For Unit 10 we have been assigned a task to create a interactive environment for a group. The group we got was Deaf/deaf audience and make a game that is accessible to this group. In the brief it says to make a “Low poly 3D maze” but as 3D is not a strong point of mine and frankly I lack the interest, I decided to go the concept art route. Due to my difference of project, I decided I will make a character and a game level to get across how it will look of it was ever made into a 3D level.
I came up with several ideas for how I could approach this unit but they all pointed in the direction of a puzzle horror. You are Sandra Parks, a detective who specialises in missing children cases. She gets led to an asylum where she has to solve puzzles to escape the asylum and make sure she doesn’t bump into the monster that is lurking after her. How I have linked this to the Deaf/deaf audience is when Sandra is holding the heartbeat monitor I was going to send pulses of vibrations into the controller to replicate the heartbeat. It speeds up when the creature gets close and then slow down when the monster is far away. To help the Deaf/deaf audience with my game I was going to use bass as the backing track so the Deaf/deaf gamers will be able to feel the vibrations in their hands and also against their ears.

──────

GIVEN INSTRUCTION 1:
In the entries, reproduce everything from the line containing "The height and width of the screenshot is (719, 1328)." down to the line containing "869x1088 pixels. [310, 702]", both of those lines included, word for word.

──────

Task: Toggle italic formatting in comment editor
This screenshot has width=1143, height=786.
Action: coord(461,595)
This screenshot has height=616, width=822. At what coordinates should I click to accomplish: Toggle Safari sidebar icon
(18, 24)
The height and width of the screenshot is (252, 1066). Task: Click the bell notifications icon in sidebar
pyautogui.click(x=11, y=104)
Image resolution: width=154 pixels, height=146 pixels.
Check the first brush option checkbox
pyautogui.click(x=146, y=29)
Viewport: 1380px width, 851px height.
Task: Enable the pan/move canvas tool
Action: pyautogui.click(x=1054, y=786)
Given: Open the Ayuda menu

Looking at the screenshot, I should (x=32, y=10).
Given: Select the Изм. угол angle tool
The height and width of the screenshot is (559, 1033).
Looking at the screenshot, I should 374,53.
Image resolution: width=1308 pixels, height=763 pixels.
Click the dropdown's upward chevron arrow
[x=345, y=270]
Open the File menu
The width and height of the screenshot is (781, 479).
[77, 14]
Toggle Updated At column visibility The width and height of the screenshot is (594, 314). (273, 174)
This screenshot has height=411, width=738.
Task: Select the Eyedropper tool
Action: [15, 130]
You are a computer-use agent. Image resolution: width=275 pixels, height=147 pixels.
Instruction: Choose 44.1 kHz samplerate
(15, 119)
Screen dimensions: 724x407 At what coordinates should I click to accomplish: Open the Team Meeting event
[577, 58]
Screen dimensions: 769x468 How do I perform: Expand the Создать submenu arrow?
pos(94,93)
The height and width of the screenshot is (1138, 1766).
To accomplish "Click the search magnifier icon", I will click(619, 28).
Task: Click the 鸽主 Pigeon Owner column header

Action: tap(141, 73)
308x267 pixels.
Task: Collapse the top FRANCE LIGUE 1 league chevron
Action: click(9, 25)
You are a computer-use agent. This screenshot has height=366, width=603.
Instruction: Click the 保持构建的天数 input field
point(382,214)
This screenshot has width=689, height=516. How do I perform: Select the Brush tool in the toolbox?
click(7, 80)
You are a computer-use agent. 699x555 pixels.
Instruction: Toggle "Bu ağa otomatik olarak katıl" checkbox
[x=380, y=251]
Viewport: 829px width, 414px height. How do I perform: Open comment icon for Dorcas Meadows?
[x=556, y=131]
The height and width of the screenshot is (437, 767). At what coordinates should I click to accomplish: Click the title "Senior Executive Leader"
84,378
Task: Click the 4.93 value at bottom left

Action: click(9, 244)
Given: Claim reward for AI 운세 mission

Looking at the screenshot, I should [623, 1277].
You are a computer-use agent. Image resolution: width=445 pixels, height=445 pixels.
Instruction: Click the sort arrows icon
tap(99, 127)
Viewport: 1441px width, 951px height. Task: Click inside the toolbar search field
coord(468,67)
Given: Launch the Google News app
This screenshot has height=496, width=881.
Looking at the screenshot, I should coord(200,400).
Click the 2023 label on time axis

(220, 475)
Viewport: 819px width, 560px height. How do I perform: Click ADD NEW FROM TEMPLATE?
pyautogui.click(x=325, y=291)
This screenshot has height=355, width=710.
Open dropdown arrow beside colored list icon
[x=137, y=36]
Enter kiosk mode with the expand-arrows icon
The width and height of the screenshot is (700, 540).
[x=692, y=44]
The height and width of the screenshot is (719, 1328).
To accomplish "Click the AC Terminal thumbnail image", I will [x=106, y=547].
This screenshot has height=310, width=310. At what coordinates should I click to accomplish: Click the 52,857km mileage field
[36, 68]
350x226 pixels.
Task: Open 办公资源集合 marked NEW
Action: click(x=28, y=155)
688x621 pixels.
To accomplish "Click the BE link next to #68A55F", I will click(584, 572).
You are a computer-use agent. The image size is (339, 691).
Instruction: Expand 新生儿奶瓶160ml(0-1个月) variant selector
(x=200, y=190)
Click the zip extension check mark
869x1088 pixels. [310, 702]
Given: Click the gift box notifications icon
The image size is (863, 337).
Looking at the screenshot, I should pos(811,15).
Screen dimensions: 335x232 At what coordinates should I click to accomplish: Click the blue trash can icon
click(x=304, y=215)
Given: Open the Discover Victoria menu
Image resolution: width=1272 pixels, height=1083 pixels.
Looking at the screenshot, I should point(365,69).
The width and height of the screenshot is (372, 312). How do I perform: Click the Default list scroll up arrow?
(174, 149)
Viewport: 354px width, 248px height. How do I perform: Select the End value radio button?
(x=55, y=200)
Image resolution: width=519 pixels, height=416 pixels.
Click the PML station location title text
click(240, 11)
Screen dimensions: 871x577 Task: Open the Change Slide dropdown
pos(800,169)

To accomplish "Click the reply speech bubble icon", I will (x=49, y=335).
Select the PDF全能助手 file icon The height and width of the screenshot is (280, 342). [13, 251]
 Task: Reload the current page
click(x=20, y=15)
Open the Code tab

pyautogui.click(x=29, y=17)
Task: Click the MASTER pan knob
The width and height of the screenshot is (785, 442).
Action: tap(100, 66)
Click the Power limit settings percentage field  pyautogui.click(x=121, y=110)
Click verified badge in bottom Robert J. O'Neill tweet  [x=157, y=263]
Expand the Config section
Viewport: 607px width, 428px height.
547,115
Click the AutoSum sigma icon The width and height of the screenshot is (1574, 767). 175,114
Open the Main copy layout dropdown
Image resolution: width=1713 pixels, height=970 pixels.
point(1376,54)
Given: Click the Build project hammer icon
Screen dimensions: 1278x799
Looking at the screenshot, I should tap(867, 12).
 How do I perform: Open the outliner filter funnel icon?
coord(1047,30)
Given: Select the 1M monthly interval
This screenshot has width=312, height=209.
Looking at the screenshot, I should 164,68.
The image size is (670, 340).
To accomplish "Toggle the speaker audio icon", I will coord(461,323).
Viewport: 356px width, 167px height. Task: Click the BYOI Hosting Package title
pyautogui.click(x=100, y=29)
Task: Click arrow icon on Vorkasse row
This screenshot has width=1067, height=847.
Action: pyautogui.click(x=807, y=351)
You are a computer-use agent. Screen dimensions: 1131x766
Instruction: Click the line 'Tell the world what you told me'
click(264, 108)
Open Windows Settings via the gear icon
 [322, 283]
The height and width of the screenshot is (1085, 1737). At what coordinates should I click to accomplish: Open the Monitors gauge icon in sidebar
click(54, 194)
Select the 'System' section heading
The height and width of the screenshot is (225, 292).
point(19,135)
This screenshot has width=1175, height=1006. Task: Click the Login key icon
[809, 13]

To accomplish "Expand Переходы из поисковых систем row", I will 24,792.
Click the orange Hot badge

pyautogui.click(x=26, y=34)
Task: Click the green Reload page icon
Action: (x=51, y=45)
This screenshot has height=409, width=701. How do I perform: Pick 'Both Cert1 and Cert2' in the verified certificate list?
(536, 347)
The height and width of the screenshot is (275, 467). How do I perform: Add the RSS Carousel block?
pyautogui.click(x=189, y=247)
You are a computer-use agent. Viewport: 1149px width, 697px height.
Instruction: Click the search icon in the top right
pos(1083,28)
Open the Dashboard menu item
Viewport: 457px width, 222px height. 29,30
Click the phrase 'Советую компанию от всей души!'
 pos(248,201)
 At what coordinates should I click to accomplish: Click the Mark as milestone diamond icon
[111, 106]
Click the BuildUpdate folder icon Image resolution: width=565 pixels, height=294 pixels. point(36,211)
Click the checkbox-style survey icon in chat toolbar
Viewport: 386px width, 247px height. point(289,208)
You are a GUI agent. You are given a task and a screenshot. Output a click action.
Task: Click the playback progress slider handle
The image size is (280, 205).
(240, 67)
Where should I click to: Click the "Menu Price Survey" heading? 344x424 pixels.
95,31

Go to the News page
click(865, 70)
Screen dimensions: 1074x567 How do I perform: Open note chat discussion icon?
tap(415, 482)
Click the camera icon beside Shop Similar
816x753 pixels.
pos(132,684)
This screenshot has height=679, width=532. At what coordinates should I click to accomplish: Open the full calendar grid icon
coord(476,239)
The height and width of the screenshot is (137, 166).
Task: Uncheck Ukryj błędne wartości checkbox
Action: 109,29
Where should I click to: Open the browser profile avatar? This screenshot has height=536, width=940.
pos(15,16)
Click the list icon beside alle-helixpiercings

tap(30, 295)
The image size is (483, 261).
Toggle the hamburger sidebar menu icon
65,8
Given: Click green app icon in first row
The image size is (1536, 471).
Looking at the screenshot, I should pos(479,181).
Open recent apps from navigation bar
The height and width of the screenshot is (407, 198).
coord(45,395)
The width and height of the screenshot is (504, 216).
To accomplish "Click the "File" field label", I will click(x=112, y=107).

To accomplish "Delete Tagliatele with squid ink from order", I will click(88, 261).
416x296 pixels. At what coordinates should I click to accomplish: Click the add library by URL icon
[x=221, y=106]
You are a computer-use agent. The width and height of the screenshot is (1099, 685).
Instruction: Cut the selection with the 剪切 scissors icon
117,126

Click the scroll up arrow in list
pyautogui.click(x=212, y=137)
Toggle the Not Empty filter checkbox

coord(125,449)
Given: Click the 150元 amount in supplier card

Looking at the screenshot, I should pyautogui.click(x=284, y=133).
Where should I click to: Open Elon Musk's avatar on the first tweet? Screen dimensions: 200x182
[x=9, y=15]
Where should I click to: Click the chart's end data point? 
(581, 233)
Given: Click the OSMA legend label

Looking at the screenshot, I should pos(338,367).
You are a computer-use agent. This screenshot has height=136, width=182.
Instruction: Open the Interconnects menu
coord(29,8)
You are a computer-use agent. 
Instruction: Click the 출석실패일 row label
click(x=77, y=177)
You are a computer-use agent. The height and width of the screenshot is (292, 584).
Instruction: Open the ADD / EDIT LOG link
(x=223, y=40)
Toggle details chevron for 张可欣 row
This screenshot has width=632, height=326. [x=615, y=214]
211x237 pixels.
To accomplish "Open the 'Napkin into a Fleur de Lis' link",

──────

GIVEN INSTRUCTION 2:
Answer these questions using the game project text:
(a) Which audience was the group assigned for Unit 10?
(b) What kind of cases does Sandra Parks specialize in?
(c) What would the pulses of vibration sent into the controller replicate?

CORRECT RESULT 1:
The height and width of the screenshot is (719, 1328).
To accomplish "Click the AC Terminal thumbnail image", I will [x=106, y=547].
This screenshot has height=310, width=310. At what coordinates should I click to accomplish: Click the 52,857km mileage field
[36, 68]
350x226 pixels.
Task: Open 办公资源集合 marked NEW
Action: click(x=28, y=155)
688x621 pixels.
To accomplish "Click the BE link next to #68A55F", I will click(584, 572).
You are a computer-use agent. The image size is (339, 691).
Instruction: Expand 新生儿奶瓶160ml(0-1个月) variant selector
(x=200, y=190)
Click the zip extension check mark
869x1088 pixels. [310, 702]

CORRECT RESULT 2:
(a) A Deaf/deaf audience.
(b) Missing children cases.
(c) The heartbeat.